▶ **Action item**: Scan the records for lines with the word "computer", and copy every such line.

--- Provided information Enclosed Below ---

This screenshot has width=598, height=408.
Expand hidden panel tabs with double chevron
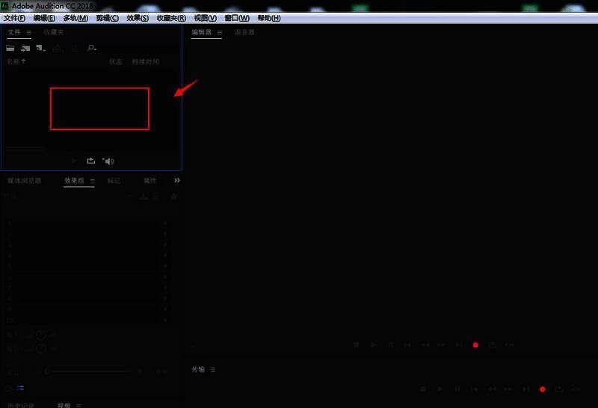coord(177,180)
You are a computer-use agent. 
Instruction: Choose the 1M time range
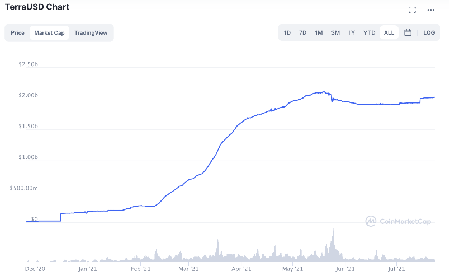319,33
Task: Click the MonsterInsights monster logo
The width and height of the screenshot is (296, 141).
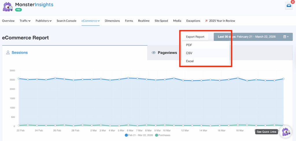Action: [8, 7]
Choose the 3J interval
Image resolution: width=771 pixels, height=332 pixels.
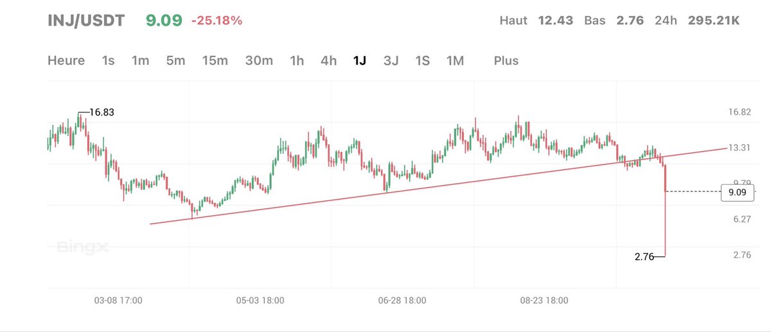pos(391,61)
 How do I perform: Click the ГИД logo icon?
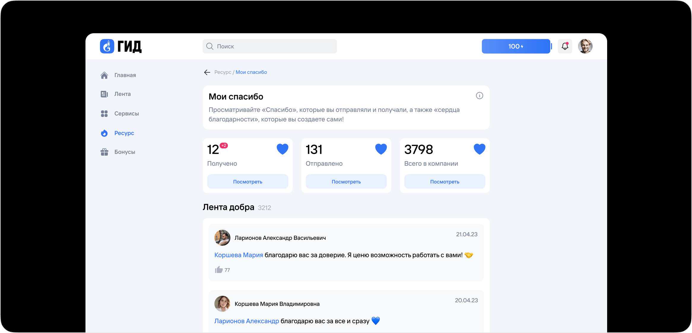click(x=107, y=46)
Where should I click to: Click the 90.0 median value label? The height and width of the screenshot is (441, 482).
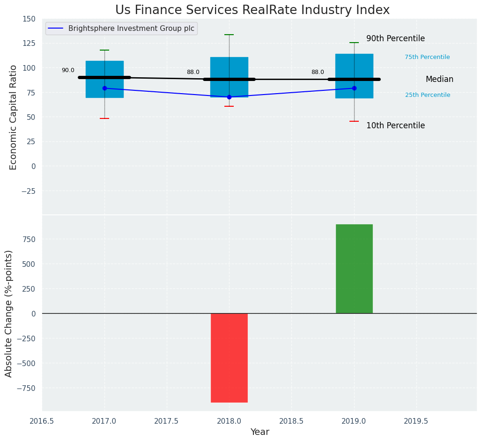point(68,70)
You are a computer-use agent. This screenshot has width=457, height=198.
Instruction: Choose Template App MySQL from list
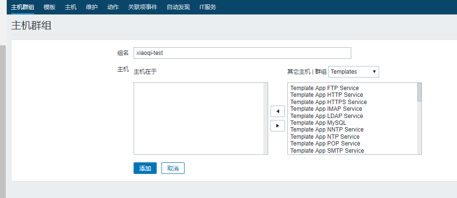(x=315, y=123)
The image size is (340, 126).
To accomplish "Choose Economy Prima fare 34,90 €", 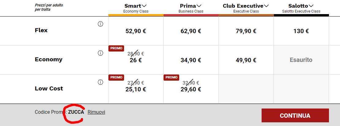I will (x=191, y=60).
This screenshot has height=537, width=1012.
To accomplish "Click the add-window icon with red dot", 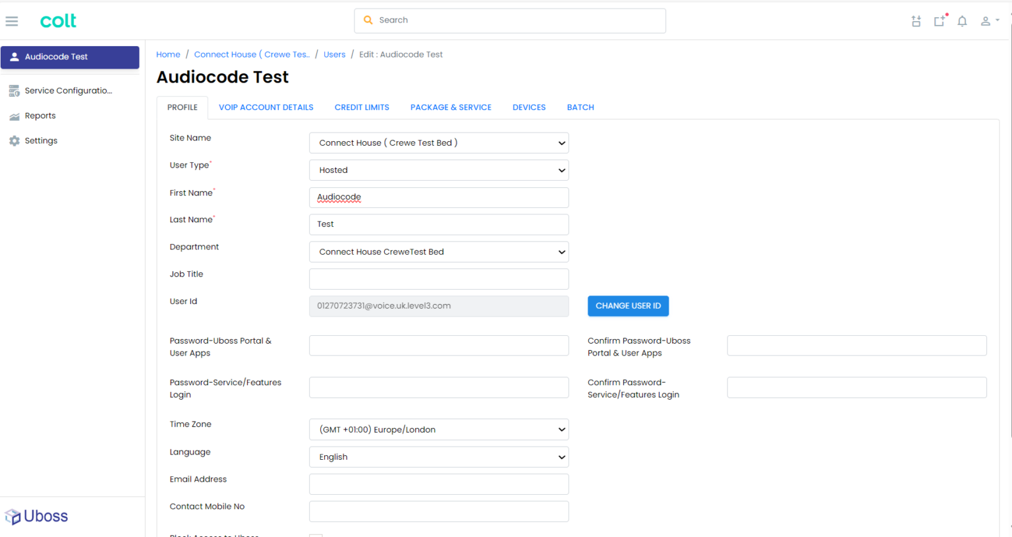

--- End of Enclosed Provided information ---

▶ **Solution**:
You are a computer-use agent. 
You are a computer-use agent. This screenshot has width=457, height=198.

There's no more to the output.